The authors then obtained data on changing rainfall patterns for each state from the PRISM Climate Group as well as other state-level socioeconomic data from the Census Bureau. Noah Diffenbaugh, the Stanford researcher who led the study, said this let the researchers control for other factors that could impact damage like increases in home values and development in floodplains. Other research has shown that climate change is increasing the frequency and intensity of heavy downpours because a warmer atmosphere can hold more water.
Using the data and knowledge, the researchers created a model to determine how much of damage has been fueled by the climate crisis specifically. They also used their model to conduct a counterfactual analysis, calculating how much disasters would have cost if the U.S. had seen no changes in extreme precipitation.
The researchers’ findings suggest that 36% of the damages caused throughout the 29-year period were driven by climate change. Though some U.S. regions, like the Southeast and Gulf Coast, have been more impacted by heavy rainfall than others, they observed a clear nationwide trend of higher costs during months where there was more extreme rainfall. Just a small percentage of the most extreme events drove the majority of the damage.
“The top 10% wettest precipitation events account for around 70% of flooding costs in the U.S.,” Diffenbaugh said.

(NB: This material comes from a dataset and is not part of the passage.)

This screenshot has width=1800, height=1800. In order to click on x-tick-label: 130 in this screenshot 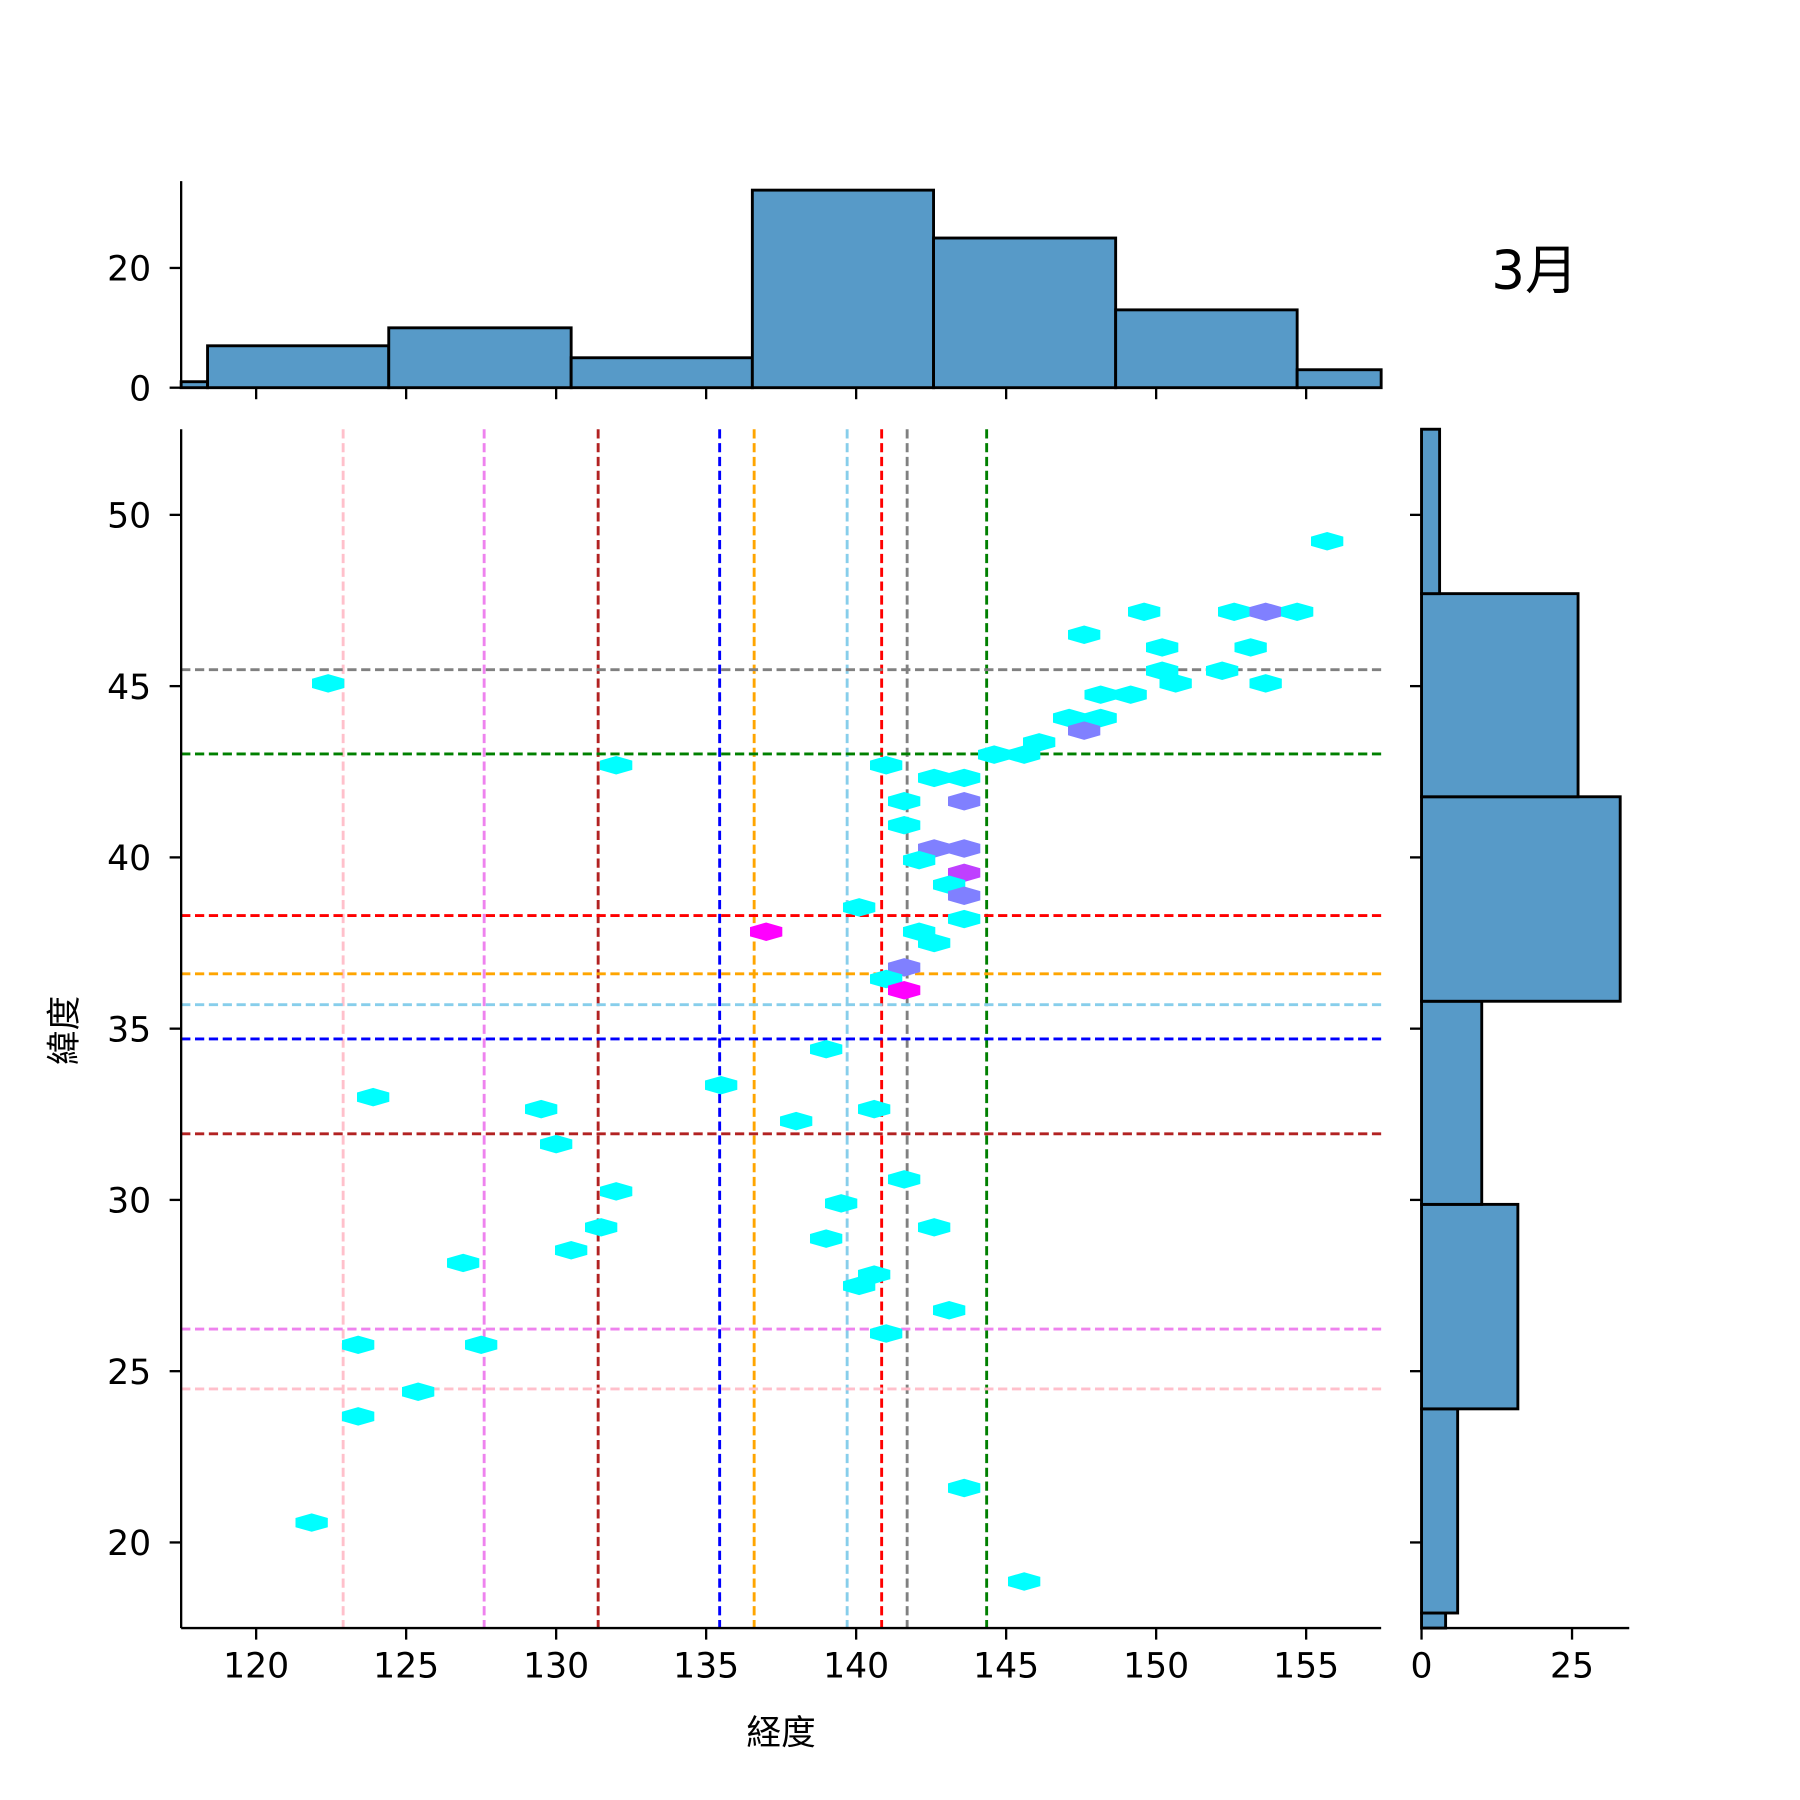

The researchers’ model only looked at damages from rainfall itself, not coastal flooding due to rising seas and storm surge. But now that the researchers have developed a model to isolate cost increases due to climatic changes, it can be applied to coastal flood damage, as well as wildfires and other weather disasters.
Daniel Swain, a climate scientist at the Institute of the Environment and Sustainability at the University of California, Los Angeles who was not involved in the study, said that model could be useful to dispel myths about what’s driving increased losses.

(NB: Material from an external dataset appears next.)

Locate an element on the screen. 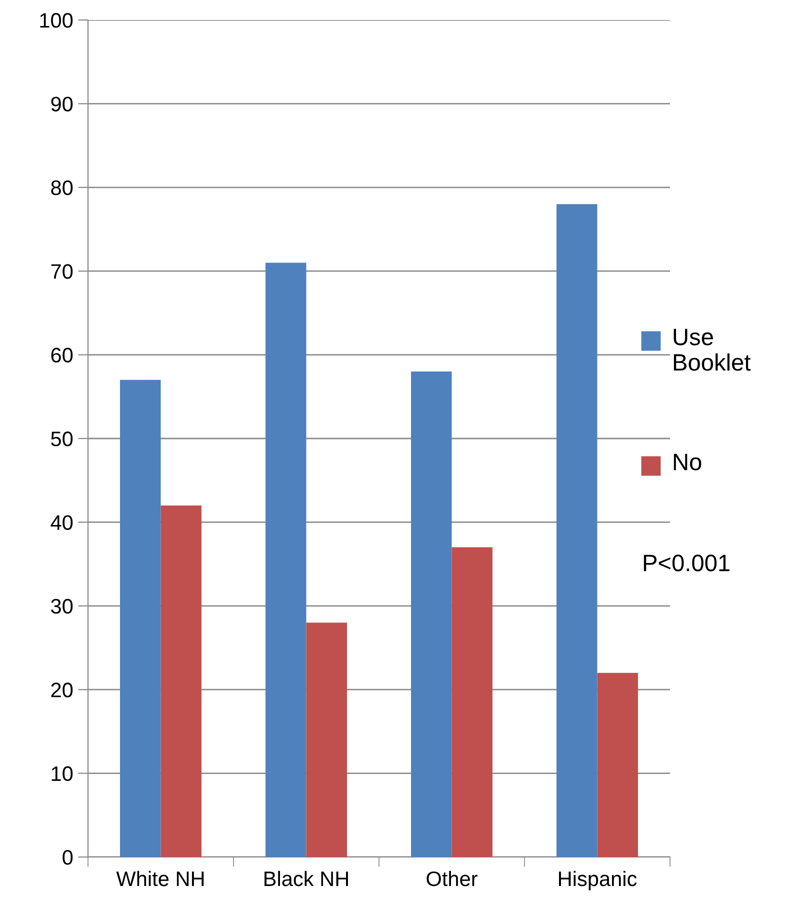  y-tick-label: 70 is located at coordinates (62, 272).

“In some circles, there have been arguments that, well, losses are increasing because we’re just building more stuff and putting more stuff in harm’s way, so things are becoming more expensive because we have a higher propensity to build structures in places that are vulnerable,” he said. Those circles include the likes of climate policy researcher Roger Pielke Jr., who has testified about climate change on Capitol Hill. Swain said that it is “true to an extent, but this model isolates climate just the contribution to these losses from the physical hazard itself changing.”

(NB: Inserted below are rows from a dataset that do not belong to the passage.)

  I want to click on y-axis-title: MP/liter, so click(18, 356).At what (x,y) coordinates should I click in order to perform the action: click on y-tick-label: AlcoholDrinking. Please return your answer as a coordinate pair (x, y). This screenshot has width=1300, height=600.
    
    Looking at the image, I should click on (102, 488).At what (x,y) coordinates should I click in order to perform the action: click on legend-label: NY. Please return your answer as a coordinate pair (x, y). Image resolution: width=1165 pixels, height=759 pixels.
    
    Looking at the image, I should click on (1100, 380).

As the climate changes, damages are likely to increase even more. But that also means if we take steps to reduce our greenhouse gas emissions and curb the climate crisis, we could lower those losses. Diffenbaugh said that since so much decision-making about what climate actions to undertake are based on cost-benefit analysis, a model like this could play an important role.
“To accurately evaluate the cost-benefit of different actions, we need to be able to evaluate not only the cost of taking action but also the benefit, and with climate change, a lot of those benefits are avoided damages,” he said.
It may seem crass to look at the economic cost of damages rather than the threat to human life. But Swain said that the framework could help push the U.S. to reduce emissions and invest in adaptation to flooding, which will be needed due to climate change already locked in place even if emissions fell to zero tomorrow.
“For better or for worse, we think about things, you know, about disasters often in terms of the kinds of financial costs or losses that they incur. That’s something the government cares about, something industry cares about, something insurers care about,” he said. “This is a tangible way of measuring the consequences, and we need that.”